Human remains found in waterway likely don’t belong to Michael Dunahee or Emma Fillipoff, police say

Human remains found in waterway likely don't belong to Michael Dunahee or Emma Fillipoff, police say
WatchWATCH: VicPD release new photos of woman who went missing eight years ago

Bottles, some dating back to when the city was Fort Victoria, are often found in the Gorge Waterway.

But in early February, a group of divers found something in the water buried in the sediment, which they initially thought was a historic bottle, according to the Victoria Police Department.

“A group of recreational divers discovered a partial cranial bone, so part of a human skull,” said VicPD spokesperson, Bowen Osoko.

The human remains are believed to be less than 100 years old.

“We have a number of missing and murdered Indigenous women, and a series of files where people have gone missing in various circumstances,” Osoko said. “Whether they be a diver who went missing diving off Ogden Point or a person involved in a criminal lifestyle who went missing in the 1980s.”

Victoria Police are attempting to determine who it is and are now combing through 40 open files of missing persons, and suspicious disappearances.

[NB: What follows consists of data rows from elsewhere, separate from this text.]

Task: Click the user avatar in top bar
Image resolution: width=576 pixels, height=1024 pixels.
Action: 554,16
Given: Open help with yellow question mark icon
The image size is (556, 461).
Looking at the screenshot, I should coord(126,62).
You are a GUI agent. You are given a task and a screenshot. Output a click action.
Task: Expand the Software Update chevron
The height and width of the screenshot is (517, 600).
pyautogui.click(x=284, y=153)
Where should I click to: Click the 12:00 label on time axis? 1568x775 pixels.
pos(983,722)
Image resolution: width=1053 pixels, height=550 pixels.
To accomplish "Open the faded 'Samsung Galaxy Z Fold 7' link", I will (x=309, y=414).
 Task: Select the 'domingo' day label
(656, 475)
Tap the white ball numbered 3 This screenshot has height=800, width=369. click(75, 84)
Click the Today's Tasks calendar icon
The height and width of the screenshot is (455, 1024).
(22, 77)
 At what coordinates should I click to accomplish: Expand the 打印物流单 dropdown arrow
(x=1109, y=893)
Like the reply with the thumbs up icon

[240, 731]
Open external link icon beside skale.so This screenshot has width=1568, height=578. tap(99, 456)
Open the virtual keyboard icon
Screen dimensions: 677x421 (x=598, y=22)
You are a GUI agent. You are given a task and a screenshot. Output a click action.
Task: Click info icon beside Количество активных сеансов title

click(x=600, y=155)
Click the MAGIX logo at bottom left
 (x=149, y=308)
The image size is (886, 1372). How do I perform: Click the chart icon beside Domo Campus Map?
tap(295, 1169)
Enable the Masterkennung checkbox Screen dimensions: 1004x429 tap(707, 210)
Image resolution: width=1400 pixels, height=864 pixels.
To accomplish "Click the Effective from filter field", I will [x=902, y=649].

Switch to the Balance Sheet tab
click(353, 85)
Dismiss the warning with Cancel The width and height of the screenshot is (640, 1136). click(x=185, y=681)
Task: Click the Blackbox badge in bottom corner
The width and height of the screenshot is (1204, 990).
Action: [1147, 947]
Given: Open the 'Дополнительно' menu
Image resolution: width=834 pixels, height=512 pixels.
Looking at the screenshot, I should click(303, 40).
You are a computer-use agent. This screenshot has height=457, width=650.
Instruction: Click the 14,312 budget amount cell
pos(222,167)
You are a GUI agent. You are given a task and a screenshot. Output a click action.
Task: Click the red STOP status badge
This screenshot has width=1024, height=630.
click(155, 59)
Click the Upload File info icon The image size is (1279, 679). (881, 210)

That includes four-year-old Michael Dunahee, who vanished on March 24, 1991 and 26-year old Emma Fillipoff, last seen near the Empress Hotel on the evening of Nov. 28, 2012.

WATCH: VicPD release new photos of woman who went missing eight years ago

Both of those cases remain unsolved to this very day and police don’t believe the remains found in the water belong to either of them.

“Our initial investigation suggests this is unlikely to be Michael Dunahee. It’s unlikely to be Emma Fillipoff, ” Osoko said. “It’s likely to be someone between the age of 15 and 55, who disappeared sometime in the last number of years.”

Emma’s mother, Shelley Fillipoff, still hopes to find answers about her daughter, that one day she’ll find her.

“Many people feel that finding an answer, any answer is preferable to not knowing. I want the right answer. Don’t want the wrong answer.  I never want the wrong answer,” said Fillipoff.

Police confirm the remains are likely a male who died within the past few decades.

The B.C. Coroners Service is running forensic tests on the skull fragment and is working with Saanich and Victoria police departments to try to match the remains with a name.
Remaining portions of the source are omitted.